To do - Everything from the line that contains "Image resolution: width=341" to the end of the data below is to be reproduced verbatim; leave all else out.
= Beginning of Section =
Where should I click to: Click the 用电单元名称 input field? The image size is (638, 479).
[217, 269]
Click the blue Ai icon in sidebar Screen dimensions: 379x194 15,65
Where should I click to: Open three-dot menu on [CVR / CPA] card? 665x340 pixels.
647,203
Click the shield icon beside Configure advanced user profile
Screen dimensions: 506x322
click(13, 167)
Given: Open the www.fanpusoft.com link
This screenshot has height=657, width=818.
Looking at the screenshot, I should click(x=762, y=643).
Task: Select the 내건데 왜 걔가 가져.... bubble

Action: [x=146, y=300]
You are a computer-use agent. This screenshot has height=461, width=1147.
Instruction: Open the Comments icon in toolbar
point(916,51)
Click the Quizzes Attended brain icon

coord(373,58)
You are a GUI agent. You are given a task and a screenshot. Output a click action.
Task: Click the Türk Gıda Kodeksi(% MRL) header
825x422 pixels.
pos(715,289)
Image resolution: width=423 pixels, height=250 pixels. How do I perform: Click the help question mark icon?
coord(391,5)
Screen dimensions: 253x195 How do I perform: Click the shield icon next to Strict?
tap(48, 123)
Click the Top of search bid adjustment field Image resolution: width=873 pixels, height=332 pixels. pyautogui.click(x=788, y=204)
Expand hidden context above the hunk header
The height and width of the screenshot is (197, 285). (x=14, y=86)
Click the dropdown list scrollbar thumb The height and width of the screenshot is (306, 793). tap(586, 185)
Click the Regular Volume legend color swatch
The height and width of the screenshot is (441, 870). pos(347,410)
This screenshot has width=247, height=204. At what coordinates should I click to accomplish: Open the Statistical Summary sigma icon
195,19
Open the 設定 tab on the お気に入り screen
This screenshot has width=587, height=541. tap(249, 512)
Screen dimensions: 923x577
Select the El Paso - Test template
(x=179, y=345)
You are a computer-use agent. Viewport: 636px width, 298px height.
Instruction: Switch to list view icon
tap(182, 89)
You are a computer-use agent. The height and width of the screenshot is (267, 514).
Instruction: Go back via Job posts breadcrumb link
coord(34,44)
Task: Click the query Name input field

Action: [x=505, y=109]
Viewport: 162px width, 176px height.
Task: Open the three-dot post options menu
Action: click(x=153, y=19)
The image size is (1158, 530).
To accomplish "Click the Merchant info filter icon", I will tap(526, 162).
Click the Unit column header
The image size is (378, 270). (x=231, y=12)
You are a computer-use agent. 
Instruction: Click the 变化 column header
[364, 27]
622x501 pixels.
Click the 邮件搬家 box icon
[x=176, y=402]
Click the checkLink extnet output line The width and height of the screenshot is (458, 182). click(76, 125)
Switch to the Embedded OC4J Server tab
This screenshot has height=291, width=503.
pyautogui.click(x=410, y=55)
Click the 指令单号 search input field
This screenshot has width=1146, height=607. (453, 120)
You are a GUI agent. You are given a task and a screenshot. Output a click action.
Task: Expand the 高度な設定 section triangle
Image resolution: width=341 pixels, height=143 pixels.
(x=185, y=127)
= End of Section =
Result below -
Image resolution: width=341 pixels, height=143 pixels.
(x=185, y=127)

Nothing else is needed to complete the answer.